There is no need to "do" anything while meditating. Rather it is more a process of "un-doing". During meditation, a chain of events will be released within you and you may have varied inner experiences, some of which you will understand intellectually, and some of which you may not. You may just experience a feeling of calmness, wholeness or tranquility. The most important thing is to simply do it, and allow yourself to experience your own unique meditation - and its many benefits.

Here’s the key: No matter how many thoughts play in your mind or how many different feelings surface, do not be daunted by them. Everyone has thoughts and feelings that play on the mind. When thoughts come up, as they will, simply acknowledge them, be grateful for them, then let them go… or you can imagine they are clouds floating by in the sky, high above you. Once you do that, just return to your breath and begin again… Long in-breath, long out-breath… You will likely have to do this throughout your meditation, which is normal. And rest assured, while doing this, you are meditating and benefitting 100% from all the good things it has to offer.

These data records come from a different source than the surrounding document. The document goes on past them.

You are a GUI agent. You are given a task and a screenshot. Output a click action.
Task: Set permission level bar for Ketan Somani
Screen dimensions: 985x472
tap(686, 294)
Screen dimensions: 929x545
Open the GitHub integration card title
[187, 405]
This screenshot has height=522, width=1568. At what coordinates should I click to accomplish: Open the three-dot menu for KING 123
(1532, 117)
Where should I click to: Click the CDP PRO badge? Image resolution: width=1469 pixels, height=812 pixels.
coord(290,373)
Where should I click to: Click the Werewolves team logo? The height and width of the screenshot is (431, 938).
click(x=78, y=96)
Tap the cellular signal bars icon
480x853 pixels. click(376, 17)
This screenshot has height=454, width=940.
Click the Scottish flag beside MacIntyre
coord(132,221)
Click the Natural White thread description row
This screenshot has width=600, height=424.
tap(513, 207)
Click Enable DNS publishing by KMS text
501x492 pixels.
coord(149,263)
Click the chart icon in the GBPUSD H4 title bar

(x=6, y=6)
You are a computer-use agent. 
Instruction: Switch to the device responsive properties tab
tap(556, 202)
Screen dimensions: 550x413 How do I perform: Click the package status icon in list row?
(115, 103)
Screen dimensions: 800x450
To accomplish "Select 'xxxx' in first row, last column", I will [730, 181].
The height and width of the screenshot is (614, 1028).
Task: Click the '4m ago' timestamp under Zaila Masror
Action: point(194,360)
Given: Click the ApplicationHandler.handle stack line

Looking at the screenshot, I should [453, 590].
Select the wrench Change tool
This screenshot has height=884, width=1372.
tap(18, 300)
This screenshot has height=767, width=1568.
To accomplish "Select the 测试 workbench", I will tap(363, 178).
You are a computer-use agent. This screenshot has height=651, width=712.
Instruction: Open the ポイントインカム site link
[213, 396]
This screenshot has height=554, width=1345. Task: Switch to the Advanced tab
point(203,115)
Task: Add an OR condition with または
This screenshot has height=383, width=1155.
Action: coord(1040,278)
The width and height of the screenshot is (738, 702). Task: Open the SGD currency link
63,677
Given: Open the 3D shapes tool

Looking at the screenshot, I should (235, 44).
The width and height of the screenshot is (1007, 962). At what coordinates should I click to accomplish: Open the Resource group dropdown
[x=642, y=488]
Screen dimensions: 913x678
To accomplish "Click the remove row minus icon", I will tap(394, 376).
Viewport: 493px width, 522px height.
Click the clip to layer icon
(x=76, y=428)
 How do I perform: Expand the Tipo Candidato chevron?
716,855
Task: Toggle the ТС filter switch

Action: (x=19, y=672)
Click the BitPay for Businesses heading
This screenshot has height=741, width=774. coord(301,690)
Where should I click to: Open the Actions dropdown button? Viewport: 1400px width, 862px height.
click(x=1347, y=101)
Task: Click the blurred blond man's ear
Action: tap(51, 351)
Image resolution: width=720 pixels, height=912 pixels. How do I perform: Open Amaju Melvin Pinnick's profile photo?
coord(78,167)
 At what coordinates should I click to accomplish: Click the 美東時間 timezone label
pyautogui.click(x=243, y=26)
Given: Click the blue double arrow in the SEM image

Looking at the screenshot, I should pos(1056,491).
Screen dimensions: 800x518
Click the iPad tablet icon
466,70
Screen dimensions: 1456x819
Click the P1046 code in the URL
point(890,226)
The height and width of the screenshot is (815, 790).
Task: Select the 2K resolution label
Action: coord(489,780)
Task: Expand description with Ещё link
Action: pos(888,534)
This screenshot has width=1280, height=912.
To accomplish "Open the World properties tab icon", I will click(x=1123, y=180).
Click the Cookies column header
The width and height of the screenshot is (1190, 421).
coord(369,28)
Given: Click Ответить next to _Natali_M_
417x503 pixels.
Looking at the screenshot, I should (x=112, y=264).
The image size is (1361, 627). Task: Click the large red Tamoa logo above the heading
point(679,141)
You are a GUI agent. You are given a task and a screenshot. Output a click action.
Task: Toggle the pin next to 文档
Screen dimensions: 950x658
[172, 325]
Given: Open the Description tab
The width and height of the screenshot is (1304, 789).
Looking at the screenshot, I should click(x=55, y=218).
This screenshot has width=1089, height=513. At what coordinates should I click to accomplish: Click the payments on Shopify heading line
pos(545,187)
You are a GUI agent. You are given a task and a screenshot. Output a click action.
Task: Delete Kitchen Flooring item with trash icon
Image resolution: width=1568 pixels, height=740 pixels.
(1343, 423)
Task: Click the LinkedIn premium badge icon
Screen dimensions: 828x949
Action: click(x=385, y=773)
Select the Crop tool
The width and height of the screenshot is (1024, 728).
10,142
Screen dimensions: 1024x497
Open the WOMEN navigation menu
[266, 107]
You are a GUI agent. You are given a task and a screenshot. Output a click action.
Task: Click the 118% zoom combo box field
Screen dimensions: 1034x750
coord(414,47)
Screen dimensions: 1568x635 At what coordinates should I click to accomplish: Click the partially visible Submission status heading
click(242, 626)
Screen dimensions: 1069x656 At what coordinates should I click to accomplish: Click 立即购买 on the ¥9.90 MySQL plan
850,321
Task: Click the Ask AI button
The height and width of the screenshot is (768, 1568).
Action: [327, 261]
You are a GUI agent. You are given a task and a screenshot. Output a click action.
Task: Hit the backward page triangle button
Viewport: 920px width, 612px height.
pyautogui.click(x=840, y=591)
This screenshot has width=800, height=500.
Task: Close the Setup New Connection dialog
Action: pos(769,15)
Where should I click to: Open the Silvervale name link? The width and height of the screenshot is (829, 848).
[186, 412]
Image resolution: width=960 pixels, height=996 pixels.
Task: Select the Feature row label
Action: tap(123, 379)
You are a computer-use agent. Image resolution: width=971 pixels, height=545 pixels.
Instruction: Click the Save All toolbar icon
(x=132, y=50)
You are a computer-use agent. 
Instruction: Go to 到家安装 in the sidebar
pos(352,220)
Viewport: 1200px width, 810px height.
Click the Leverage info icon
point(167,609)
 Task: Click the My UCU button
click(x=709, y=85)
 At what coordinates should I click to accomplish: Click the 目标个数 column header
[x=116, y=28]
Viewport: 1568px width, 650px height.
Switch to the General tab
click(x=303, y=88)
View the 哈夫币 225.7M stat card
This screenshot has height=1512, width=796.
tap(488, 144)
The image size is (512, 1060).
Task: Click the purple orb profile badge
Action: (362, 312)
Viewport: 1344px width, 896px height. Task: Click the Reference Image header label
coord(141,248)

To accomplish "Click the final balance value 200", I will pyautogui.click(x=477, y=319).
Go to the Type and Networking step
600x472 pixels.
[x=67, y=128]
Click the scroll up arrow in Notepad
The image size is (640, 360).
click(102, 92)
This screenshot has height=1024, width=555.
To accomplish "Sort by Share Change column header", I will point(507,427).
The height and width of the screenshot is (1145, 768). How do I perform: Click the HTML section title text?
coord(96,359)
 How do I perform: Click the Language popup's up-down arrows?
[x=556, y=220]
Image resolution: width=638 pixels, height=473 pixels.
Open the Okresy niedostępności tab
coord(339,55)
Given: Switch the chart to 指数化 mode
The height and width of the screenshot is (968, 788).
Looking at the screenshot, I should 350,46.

Here’s another important thing you should be aware of when meditating. The ability to think, to use our intellect and reasoning skills and make decisions based on ethics, is what makes us a unique species. However, one of the reasons why the ancient practice of meditation is so powerful is because it is a way for us to detach, for a while, from the ceaseless stream of conscious and unconscious thoughts that is the very nature of mind, so that after meditating and detaching from it for a while, we can return to it refreshed, energized, centered, and as a result, be far more efficient. In this way, meditation is to the brain what exercise is to the body. There are, however, two “I’s”, as in “I, me, my”, that are known to exist within us: the first is the “I” that is the “mind” which generates incessant thoughts (along with underlying fears and doubts), is insatiable, constantly demands more and more of us, and continually leads us to experience a perpetual state of unhappiness in the endless pursuit of the pleasures and distractions it demands. The second is the “I” that is the “higher self” or “true self”. It is the “observer” and not “generator” of thought, is centered on the values of love, truth, creativity, and compassion, and is connected to the source of all awareness. When we meditate, we connect with that source, deep within ourselves, whose perpetual state is that of peace and bliss. Another name for that “I” is: the “silent passenger”. Return to your breath now and become aware of your “silent passenger”. Just observe as thoughts come and go, and allow the waves of inner peace that arise within you to center you and fill you with joy and tranquility. Let's do that for a few moments now...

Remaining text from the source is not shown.